The Merry Frolics of Satan

Les Quat'Cents Farces du diable
Directed by Georges Méliès
Written by Georges Méliès
Based on Les Quatre Cents Coups du diable
by Victor de Cottens and Victor Darlay
Starring Georges Méliès
Release dates
  • 1906 (1906)
Running time
323 meters/1050 feet[1]
(17 minutes)
Country France
Language Silent

The Merry Frolics of Satan (French: Les Quat'Cents Farces du diable, literally The Four Hundred Tricks of the Devil) is a 1906 French silent film directed by and starring Georges Méliès.[2] The film, an updated comedic adaptation of the Faust legend, follows the adventures of an engineer who barters with the Devil for superhuman powers and is forced to face the consequences.[3] It was released by Méliès's Star Film Company and is numbered 849–870 in its catalogues, where it is advertised as a grande pièce fantastique en 35 tableaux.[2]

Summary

An English engineer and inventor, William Crackford, is visited in his workshop by a messenger, who tells him that the famous alchemist Alcofrisbas is interested in selling him a powerful talisman. Arriving in Alcofrisbas's mysterious laboratory, where they are attacked and confused by magically moving and transforming pieces of furniture, Crackford and his servant John explain to the alchemist that they hope to make a high-speed trip around the world. Alcofrisbas promises to make the trip possible. With the help of his seven laboratory assistants, Alcofrisbas makes a batch of large magical pills for the engineer and demonstrates that, by hurling a pill upon the ground, Crackford can have any wish gratified. Crackford, in his excitement, does not read the terms of the contract he is asked to sign, and so remains blissfully unaware that he has just sold his soul to the Devil. When Crackford and John leave, "Alcofrisbas" resumes his true identity—Mephistopheles—and his "assistants" are revealed to be the Seven Deadly Sins.

Crackford comes home to dinner, where his wife and daughters are waiting for him.

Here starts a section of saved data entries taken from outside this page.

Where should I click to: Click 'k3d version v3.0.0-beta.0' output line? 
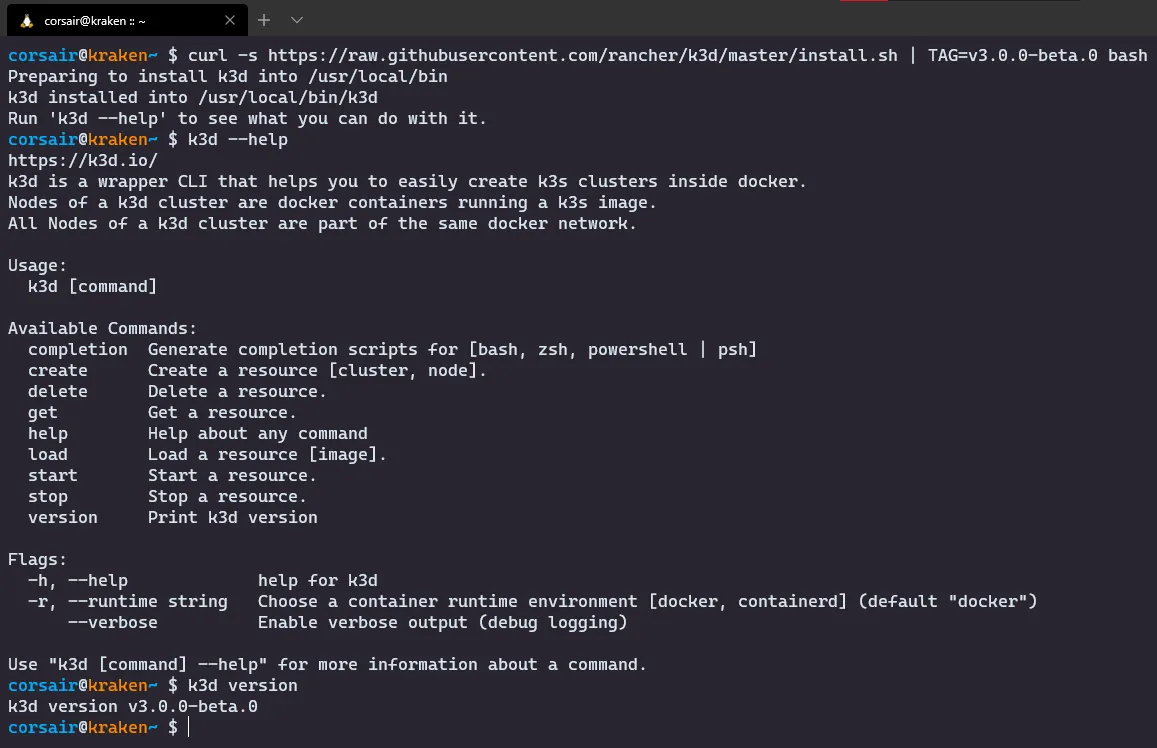point(133,706)
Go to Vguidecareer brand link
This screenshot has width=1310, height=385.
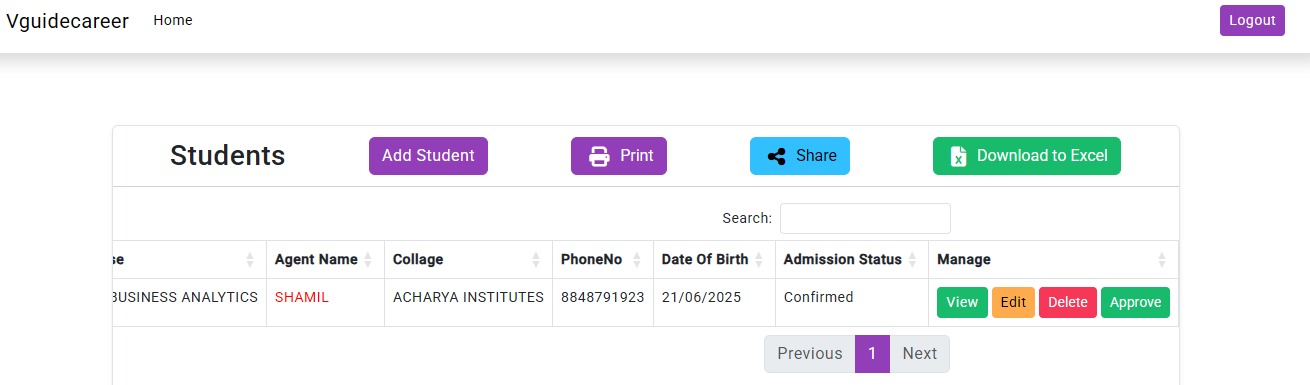tap(67, 21)
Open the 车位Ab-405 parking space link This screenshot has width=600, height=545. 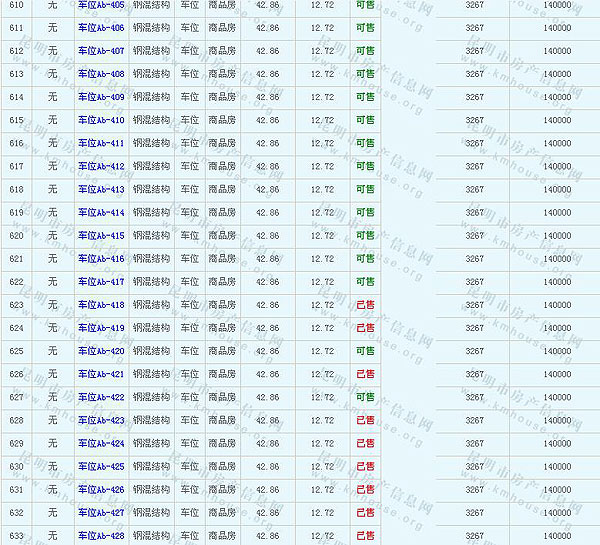[101, 5]
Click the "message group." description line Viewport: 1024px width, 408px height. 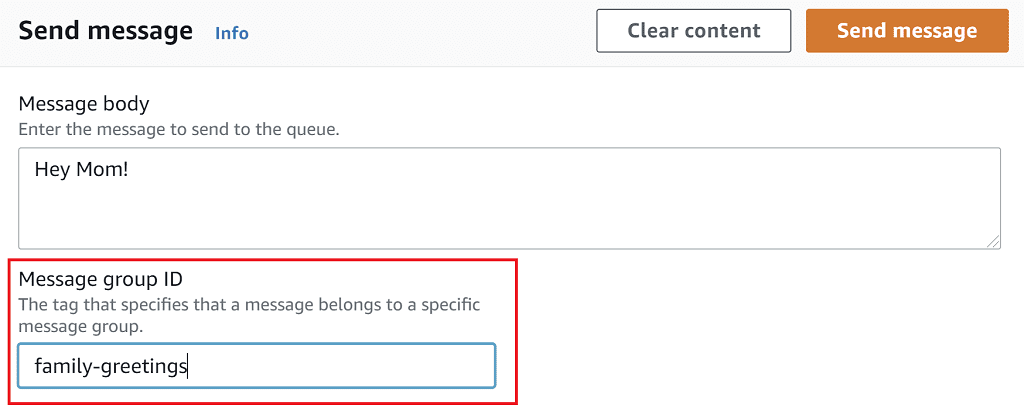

Wanting to try out the pills, he throws one to the floor. Immediately, two servants in livery burst out of a trunk, opening it to reveal more servants and a smaller trunk, who open it to reveal still more servants and another trunk, and so on; the process goes on until the dining room is full of servants, who load all of Crackford's furniture, as well as Crackford himself and his family, into the trunks. In the blink of an eye the trunks become a miniature train for the family, driven by John the servant. Crackford's high-speed tour has begun.

The tiny train wends its way out of the city, meeting with ridicule from onlookers. Arriving in the countryside, most of the train and all of Crackford's family are lost in an accident with a collapsing bridge; Crackford, caring only for his world tour, continues on undismayed. Crackford and John stop at a village inn, the landlord of which is again Mephistopheles in disguise. The two travelers find their attempts to eat confounded by magical disappearances and transformations; in despair, they go to the kitchen to eat with the servants, only to be disrupted by apes and demons in a farcical pandemonium of appearances and disappearances using every possible entrance and exit.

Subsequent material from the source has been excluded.